## GOAL
Extract the text lines from every row below and copy them word for word, leaving the pictures out of your answer.

Stored data entries
--------------------------------
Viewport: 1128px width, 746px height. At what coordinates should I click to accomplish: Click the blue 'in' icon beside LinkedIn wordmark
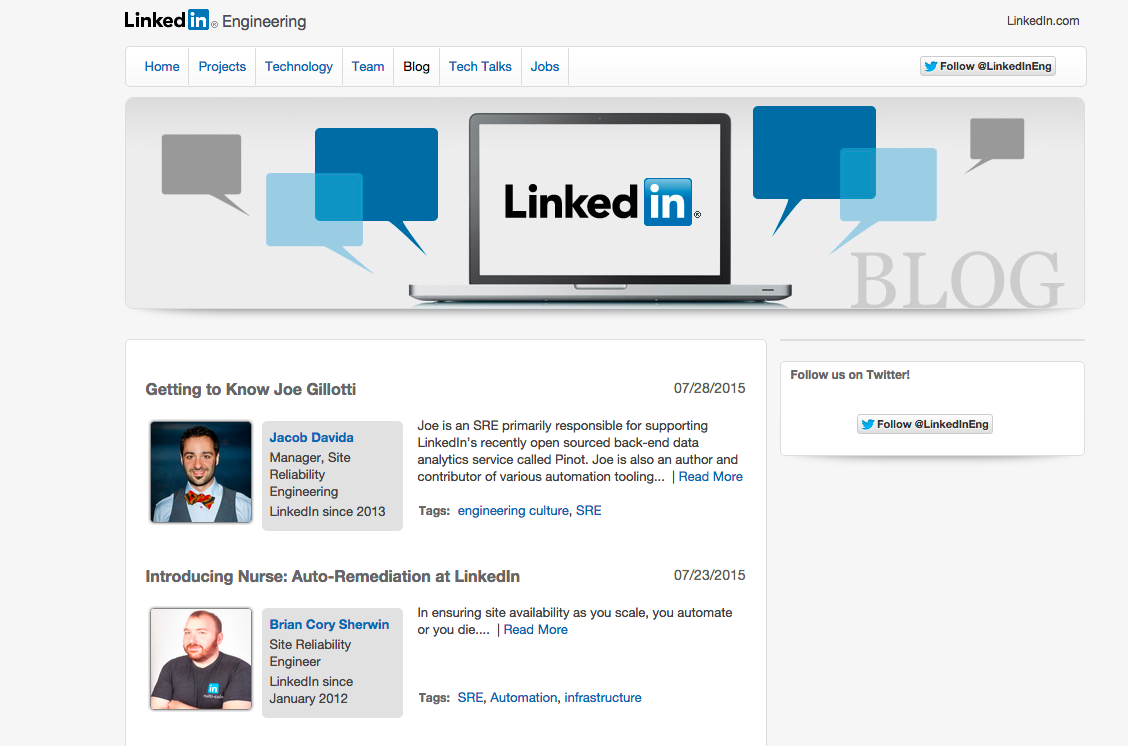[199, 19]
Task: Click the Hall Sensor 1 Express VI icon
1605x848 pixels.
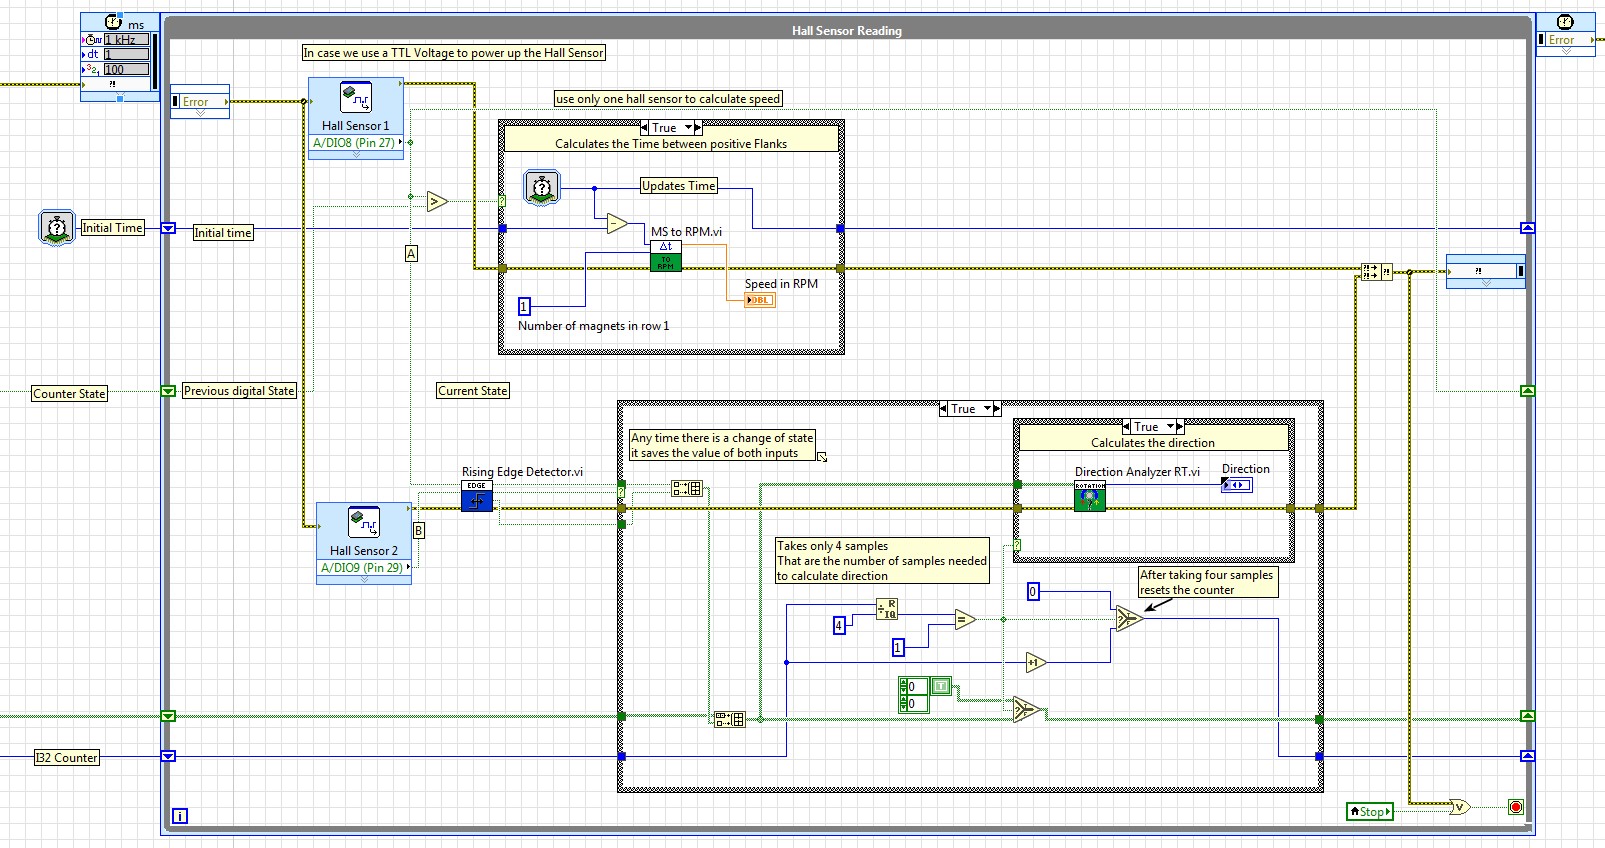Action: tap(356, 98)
--------------------------------
## SOLUTION FOR THIS TASK
Viewport: 1128px width, 746px height. At what coordinates should I click to accomplish: Click the blue 'in' icon beside LinkedIn wordmark
[199, 19]
Task: Click the Hall Sensor 1 Express VI icon
1605x848 pixels.
Action: tap(356, 98)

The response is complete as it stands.